PASSAGE TO READ –
╔══
The Lion, the Witch, and the Summary of my thoughts
i can't remember exactly when i first read the book, but it was quite some time ago. i have have enjoyed the writing of c.s. lewis for as long as i can remember and i think it's very effective. he has a way of capturing the audience that his books are intended for and holding their attention in a very enduring way...even after they have put the book down and are doing something else.
i some ways i think the child within him was always very much alive and didn't get suffocated by adult concerns at any point, like it is with some of us. instead, because he is so in touch with that child and what inspires the boy inside him, the narnia series is a group of books that you could read again and again and, i think, always find hope and encouragement in it.
this is really how the movie made me feel. while i didn't "cry" during either the really sad or really happy scenes, i was very frequently "misty eyed" through the entire movie because it was moving. the images were very real and confronted you with the concept that there is more to life than just what we know in our own little world.
i think i will have to watch the movie often because i came out of the theater feeling something i haven't felt in a very long time: there is hope. no matter what the battle or obstacle we face, there is the very good possibility that we will overcome and that there is a very real person who is on our side and has the power to bring about the kinds of things that we can't.
╚══
ITEMS –
╔══
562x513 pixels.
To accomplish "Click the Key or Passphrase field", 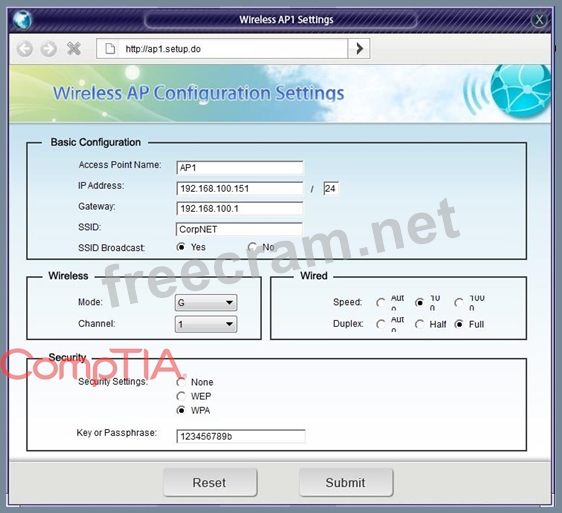I will [x=240, y=436].
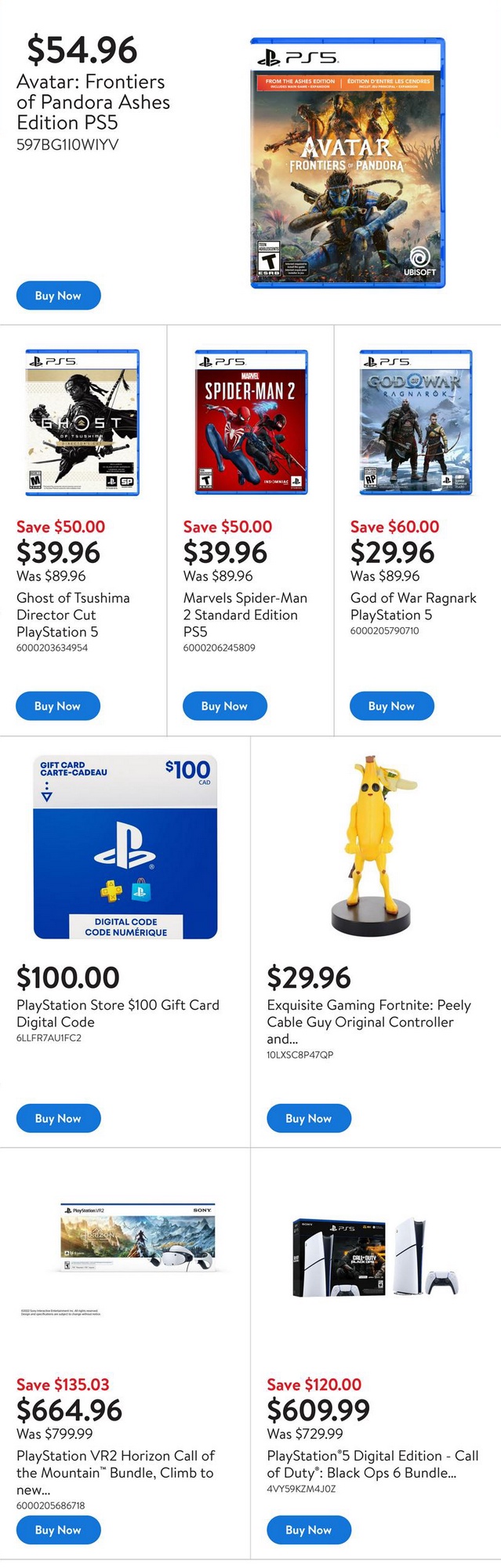The height and width of the screenshot is (1568, 501).
Task: Click the $100 PlayStation gift card image
Action: click(x=125, y=847)
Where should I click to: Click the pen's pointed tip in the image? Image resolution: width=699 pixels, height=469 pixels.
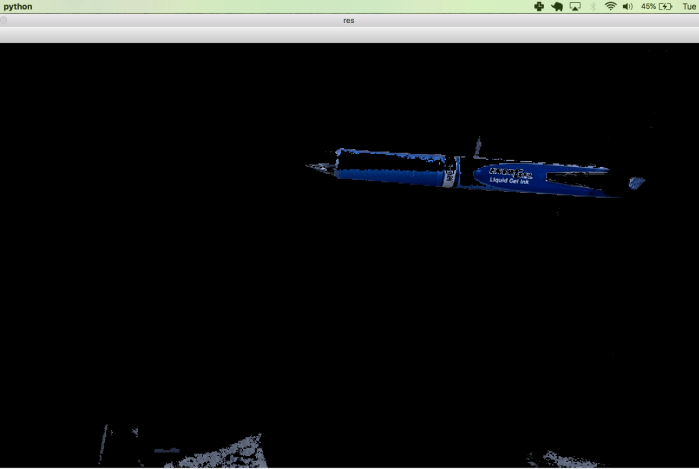[312, 167]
╚══
WHAT THE TASK REQUIRES – In the reflection on the Narnia book and movie, what feeling does the writer say they came out of the theater with?

FINAL RESULT – A feeling not felt in a very long time: that there is hope.